余安州知道她在想什么,他奋力夺下时盏手中的断剑,冷脸朝林菀走去,“天道不让你杀她,我帮你杀!”
林菀万万没想到余安州会想杀自己。
她哭道:“小州州,你、你不能这样……”
可她明白余安州,他就是这么一个人,疯疯癫癫,完全不讲道理。
别说是为了时盏杀她,便是杀天下人他也无所畏惧。
林菀是真的怕了。
她捂着脸,泪如雨落,谁来救救她,谁来救救她……
或许是上苍听到了她的呼唤,下一刻,一道梵音从天边由远及近的传来,在场所有人都捂住了耳朵,痛苦地蹲在了地上。
梵音嗡嗡,音调诡异。
时盏心头升起不祥之兆,她脸色刷的一下白了,嘶声大喊:“快逃!”
她将身上仅剩的几个传送阵盘掏出,往何竞林逸芙和林惜蓉身上一拍,正要将最后一阵盘给余安州,余安州却偏头躲过,一把抓住她手腕,固执道:“我要跟你在一起!”
“胡闹!”
这个时候传送也晚了。
那人随梵音而至。
他横隔在林菀和时盏之间,一袭红袈裟,左手捻串白佛珠,右手持柄金顶达摩杖,宝相庄严,三十余岁,慈眉善目,微微含笑给人如沐春风之感。
寂幻禅师!
寂幻朝双手合十,朝时盏行了一礼,“时施主,久仰。

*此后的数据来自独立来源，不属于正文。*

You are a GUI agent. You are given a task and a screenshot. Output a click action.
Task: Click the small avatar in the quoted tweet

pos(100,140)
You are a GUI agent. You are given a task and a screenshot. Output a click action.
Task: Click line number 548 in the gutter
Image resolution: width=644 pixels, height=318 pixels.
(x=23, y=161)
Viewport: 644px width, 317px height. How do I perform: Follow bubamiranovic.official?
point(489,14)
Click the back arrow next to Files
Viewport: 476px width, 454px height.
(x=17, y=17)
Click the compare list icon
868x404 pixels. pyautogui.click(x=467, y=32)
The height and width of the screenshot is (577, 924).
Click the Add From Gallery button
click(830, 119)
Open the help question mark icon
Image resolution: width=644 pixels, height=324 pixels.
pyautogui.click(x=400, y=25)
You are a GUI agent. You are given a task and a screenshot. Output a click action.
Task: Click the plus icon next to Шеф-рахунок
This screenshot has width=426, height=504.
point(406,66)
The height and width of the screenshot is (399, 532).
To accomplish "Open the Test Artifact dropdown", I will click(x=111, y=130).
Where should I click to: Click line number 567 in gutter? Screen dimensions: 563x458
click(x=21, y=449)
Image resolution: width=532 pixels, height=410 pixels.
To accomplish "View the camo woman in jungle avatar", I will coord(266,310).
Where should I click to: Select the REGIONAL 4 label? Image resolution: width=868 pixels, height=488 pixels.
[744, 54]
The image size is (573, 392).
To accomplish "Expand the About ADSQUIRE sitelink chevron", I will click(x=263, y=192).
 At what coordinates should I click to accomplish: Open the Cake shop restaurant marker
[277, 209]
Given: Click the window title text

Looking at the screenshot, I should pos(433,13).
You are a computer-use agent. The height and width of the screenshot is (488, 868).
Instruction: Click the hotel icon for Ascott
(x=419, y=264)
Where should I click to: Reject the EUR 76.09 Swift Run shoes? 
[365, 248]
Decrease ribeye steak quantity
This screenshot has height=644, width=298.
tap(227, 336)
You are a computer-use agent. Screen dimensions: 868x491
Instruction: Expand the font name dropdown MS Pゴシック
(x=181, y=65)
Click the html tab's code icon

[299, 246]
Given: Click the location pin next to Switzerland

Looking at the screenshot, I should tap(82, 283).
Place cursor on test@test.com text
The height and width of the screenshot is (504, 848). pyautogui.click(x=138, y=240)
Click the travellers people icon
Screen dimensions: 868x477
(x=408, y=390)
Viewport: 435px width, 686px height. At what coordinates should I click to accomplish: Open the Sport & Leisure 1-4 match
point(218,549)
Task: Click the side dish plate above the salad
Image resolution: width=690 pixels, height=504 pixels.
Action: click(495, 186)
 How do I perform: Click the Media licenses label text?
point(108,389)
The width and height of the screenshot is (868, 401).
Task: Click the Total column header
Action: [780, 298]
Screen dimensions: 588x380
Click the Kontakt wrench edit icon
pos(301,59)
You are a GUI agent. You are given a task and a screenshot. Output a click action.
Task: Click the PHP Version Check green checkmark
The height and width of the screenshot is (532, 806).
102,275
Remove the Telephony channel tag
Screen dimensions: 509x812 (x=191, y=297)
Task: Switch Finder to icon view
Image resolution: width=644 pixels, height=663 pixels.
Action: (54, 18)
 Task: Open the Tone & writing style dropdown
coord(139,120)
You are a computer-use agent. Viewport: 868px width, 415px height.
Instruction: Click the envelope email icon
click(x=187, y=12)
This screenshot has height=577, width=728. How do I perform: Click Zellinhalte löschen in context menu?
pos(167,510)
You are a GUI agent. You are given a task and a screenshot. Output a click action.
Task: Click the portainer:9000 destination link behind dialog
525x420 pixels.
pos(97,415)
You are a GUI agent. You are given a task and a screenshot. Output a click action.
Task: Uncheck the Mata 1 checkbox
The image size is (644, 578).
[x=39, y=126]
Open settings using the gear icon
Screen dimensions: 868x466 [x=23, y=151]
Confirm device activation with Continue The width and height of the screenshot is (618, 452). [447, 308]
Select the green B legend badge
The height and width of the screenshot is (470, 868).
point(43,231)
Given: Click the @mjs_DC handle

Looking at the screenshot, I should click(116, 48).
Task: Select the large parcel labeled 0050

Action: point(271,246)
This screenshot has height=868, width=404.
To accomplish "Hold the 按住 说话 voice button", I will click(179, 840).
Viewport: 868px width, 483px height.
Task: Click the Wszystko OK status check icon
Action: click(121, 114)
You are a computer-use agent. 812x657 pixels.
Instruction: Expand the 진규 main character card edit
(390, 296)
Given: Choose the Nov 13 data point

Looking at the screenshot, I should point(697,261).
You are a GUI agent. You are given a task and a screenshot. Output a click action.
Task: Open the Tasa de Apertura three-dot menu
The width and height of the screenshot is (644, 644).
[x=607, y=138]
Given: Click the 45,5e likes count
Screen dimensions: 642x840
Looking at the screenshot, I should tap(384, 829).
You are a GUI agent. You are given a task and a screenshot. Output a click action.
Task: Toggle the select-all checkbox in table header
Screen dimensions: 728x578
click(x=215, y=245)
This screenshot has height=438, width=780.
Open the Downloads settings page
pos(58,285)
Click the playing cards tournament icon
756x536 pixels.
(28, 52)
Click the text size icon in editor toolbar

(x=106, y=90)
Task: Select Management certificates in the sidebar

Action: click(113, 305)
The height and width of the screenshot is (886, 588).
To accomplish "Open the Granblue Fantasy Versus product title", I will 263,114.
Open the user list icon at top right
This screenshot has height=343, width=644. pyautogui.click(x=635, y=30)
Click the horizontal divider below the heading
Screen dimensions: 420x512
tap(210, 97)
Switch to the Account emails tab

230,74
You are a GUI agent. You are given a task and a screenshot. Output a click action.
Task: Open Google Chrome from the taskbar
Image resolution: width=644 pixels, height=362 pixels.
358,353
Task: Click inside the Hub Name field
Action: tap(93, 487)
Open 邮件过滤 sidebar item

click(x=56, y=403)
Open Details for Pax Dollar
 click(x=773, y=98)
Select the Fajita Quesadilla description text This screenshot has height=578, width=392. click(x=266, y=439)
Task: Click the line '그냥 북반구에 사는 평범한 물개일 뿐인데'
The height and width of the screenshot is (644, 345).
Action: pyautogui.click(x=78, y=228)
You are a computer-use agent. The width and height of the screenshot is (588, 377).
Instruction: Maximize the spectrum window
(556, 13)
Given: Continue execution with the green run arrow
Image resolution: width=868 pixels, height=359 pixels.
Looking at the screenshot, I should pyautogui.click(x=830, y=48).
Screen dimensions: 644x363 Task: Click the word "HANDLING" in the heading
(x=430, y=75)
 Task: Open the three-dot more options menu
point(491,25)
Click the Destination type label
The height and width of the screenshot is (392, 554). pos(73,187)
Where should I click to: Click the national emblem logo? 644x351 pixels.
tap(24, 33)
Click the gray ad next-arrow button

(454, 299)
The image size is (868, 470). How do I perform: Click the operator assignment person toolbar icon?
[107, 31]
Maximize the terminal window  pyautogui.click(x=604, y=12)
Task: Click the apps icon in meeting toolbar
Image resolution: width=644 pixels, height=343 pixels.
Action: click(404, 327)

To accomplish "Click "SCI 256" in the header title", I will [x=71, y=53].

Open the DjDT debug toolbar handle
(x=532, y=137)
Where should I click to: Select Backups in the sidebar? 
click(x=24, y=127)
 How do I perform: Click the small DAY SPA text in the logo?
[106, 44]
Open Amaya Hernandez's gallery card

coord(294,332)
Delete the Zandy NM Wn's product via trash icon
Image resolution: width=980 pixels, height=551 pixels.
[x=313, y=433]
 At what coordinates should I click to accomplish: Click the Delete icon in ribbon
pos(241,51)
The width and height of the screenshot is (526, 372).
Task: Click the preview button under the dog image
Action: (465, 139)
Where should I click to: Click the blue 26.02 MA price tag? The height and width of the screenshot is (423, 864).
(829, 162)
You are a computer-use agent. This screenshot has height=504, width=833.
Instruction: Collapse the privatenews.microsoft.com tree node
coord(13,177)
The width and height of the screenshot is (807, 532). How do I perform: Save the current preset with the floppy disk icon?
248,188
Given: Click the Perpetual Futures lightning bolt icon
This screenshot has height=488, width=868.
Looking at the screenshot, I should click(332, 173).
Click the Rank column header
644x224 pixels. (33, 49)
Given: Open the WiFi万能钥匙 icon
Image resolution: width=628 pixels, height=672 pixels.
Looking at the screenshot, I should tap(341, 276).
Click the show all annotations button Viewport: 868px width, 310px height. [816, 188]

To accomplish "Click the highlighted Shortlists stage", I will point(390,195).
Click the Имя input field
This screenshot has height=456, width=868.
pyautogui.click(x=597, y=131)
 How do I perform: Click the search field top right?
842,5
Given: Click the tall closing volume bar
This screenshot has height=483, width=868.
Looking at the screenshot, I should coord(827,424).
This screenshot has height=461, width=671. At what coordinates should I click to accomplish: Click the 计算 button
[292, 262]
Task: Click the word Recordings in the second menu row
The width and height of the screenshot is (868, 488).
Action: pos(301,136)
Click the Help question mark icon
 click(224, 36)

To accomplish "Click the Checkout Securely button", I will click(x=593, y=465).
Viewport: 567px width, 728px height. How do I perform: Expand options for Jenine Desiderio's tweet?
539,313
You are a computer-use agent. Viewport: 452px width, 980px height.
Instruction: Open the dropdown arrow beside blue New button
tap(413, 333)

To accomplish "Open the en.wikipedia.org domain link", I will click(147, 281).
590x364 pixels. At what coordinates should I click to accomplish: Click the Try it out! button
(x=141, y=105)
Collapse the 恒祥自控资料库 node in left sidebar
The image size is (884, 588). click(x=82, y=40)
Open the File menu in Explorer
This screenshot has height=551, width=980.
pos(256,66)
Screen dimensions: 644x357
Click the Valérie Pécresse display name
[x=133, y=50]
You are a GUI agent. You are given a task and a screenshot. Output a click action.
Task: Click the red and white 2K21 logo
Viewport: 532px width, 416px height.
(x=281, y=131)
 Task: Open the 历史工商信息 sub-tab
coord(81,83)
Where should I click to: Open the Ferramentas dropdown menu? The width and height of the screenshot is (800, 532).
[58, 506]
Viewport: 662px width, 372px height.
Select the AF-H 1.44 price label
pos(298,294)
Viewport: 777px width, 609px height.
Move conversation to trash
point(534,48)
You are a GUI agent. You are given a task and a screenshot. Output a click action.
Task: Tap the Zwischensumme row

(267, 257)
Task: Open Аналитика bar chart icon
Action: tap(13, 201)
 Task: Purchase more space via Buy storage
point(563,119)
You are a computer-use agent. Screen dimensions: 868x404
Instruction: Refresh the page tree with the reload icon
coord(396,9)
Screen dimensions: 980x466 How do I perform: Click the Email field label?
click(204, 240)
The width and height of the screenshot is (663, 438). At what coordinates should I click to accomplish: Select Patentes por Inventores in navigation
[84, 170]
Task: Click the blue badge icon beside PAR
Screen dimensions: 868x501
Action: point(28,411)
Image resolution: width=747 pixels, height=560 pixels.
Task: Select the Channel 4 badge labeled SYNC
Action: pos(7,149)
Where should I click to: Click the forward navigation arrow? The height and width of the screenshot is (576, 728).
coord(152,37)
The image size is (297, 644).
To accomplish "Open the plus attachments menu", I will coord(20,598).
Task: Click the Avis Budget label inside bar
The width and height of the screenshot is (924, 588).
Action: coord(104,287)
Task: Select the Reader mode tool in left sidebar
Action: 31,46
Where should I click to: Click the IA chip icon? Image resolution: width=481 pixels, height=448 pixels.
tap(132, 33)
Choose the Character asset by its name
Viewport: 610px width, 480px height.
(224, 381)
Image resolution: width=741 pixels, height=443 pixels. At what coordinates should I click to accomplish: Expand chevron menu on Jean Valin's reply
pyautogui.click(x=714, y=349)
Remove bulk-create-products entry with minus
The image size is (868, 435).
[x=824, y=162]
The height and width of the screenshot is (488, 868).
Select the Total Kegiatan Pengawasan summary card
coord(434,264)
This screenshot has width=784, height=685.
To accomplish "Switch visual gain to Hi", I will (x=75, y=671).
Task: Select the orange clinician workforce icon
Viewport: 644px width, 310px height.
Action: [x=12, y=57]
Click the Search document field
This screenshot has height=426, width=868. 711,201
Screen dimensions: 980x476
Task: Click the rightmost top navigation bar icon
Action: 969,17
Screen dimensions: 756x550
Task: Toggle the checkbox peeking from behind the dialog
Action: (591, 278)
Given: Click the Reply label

”
他很温和,可一举一动,都让时盏胆寒发竖。
她紧张万分,悄悄握紧了拳头,沉声道:“禅师来此所求为何?”
如果要珑玉精铁,大不了给他。
寂幻笑着看了眼林菀,“贫僧原本在闭关,冥冥中,听见我佛曰,瞋为毒之根,瞋灭一切善……时施主不正深陷其中吗?所谓一念瞋心起,八万障门开,我是来帮你除‘嗔’的!”
他说的每一个字都让人听不懂,但时盏相信,这绝不是什么好话。
余安州还抓着她的手腕。
她轻轻挠了挠他的掌心。
余安州僵了僵。
两人对视一眼,看见了彼此眼中的默契。
“什么是嗔?”时盏问。
寂幻非常有耐心,他笑着为她解惑,“你焚毁贫僧的藏书楼,杀了贫僧最爱的弟子,这便是你的‘嗔’在作怪,故此……”
“跑啊——”
瞬间,时盏抱紧了余安州,一同跳进传送阵盘,化作光遁消失。
寂幻好像早有预料。
他原地念句“阿弥陀佛”,并未立刻去追。
传送符将二人传送到了百里之外。
还不够远!
寂幻禅师乃分神期大圆满、半步渡劫,他要追来,只需动一动手指。
时盏和余安州一刻也不敢喘息,两人皆是伤痕累累,互相搀扶着,深一脚浅一脚的在密林里狂奔。
“时盏……你走吧,不要管我了!”
余安州被折磨那么久,油尽灯枯,每一步都像灌了铅。
时盏咬紧牙关,拽起他胳膊搭在肩上,“我费了那么大功夫救你出来,马上就能把你还给余氏族人,你现在却跟我说这种话?”
她吞下喉间涌出的血,“既然早知道你不想活了,我就不来拍卖会!让你死了拉倒!”
余安州又悲又喜。
他说:“你不是会采阳吗?采我吧。”
“闭嘴!”时盏真想给他一拳,两人都浑身鲜血直流,这个时候还能想到这种事!他若真被她采,当场就得毙命。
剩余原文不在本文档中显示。